La legge di revisione costituzionale imposta da Governo Renzi ed approvata dal Parlamento italiano (pubblicata in Gazzetta ufficiale il 18 aprile) sarà oggetto di un controllo popolare attraverso lo svolgimento di un Referendum oppositivo

che chiamerà il Corpo elettorale alle urne (senza alcun quorum di validità della consultazione).
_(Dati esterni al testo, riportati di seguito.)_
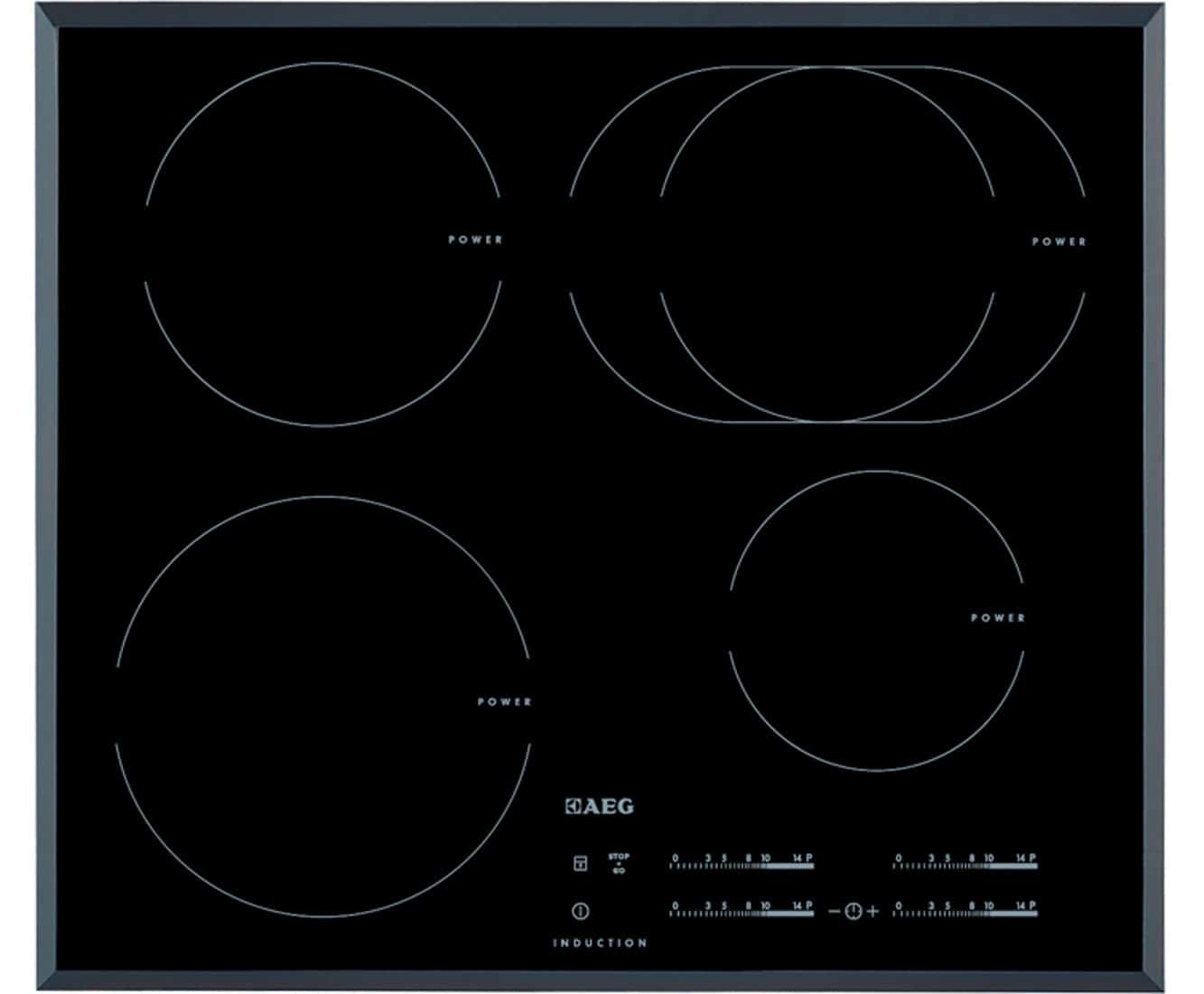Toggle the STOP+GO pause function
This screenshot has height=994, width=1204.
coord(619,863)
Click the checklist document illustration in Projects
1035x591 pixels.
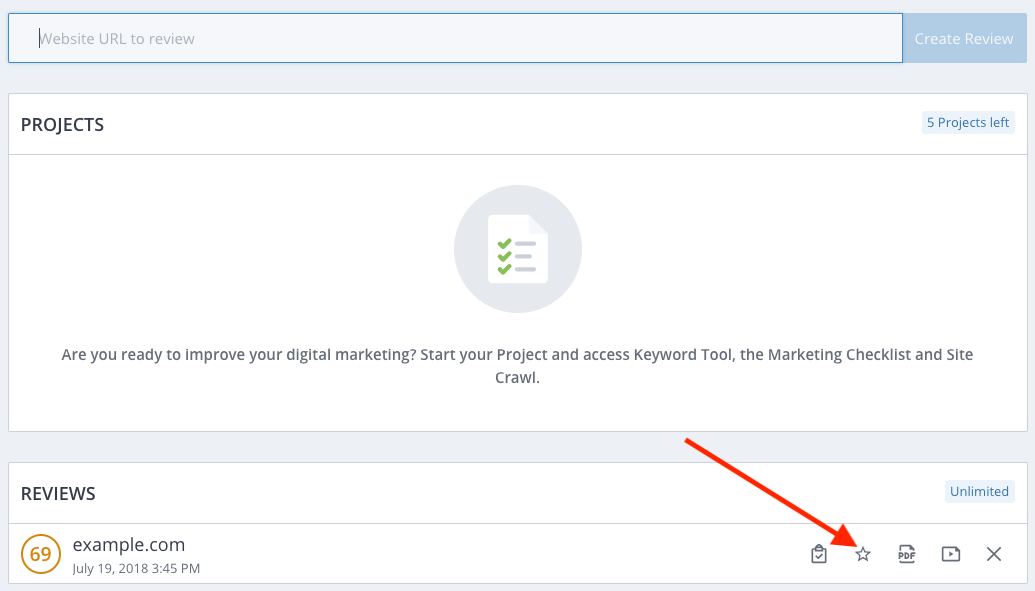pos(518,249)
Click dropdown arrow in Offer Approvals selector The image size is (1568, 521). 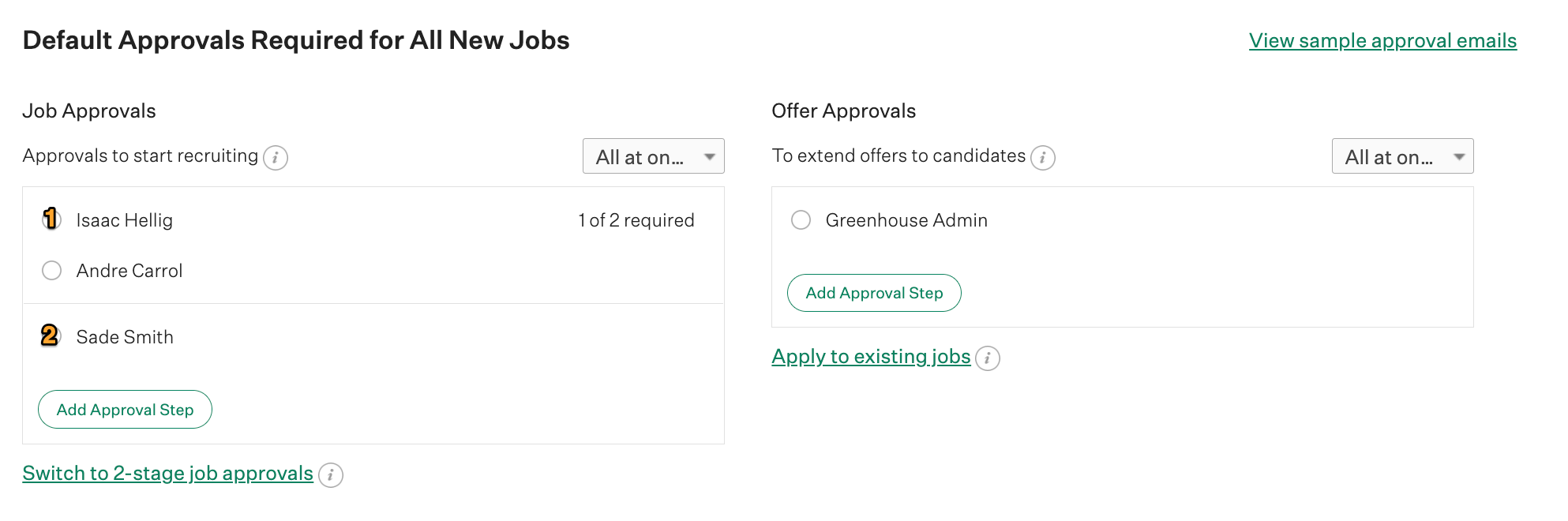tap(1458, 157)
Ciò avverrà nel mese di ottobre 2016 (domenica 16 potrebbe essere la data utile per la consultazione).

Tale Referendum è a tutti gli effetti un esercizio di sovranità popolare nel quale il popolo potrà o meno opporsi ad un esercizio di “futurismo anti-costituzionale” di una classe di governo approssimativa che scarica sulla Costituzione difetti politici e insufficienze che sono suoi propri.

Diciamo “futurismo anti-costituzionale” in ragione del fatto che i toni della narrazione governativa che accompagna la riforma costituzional-elettorale (narrazione governativa che corrisponde all’attuale narrazione renziana, che ha superato la primigenia narrazione della ‘rottamazione’!) sono stati caratterizzati da uno spensierato futurismo basato sulla “retorica della velocità” e sulla marinettiana “bellezza della velocità” che esaltava futuristicamente  – come può ricordarsi  - il “il movimento aggressivo, l’insonnia febbrile, il passo di corsa, il salto mortale, lo schiaffo ed il pugno”.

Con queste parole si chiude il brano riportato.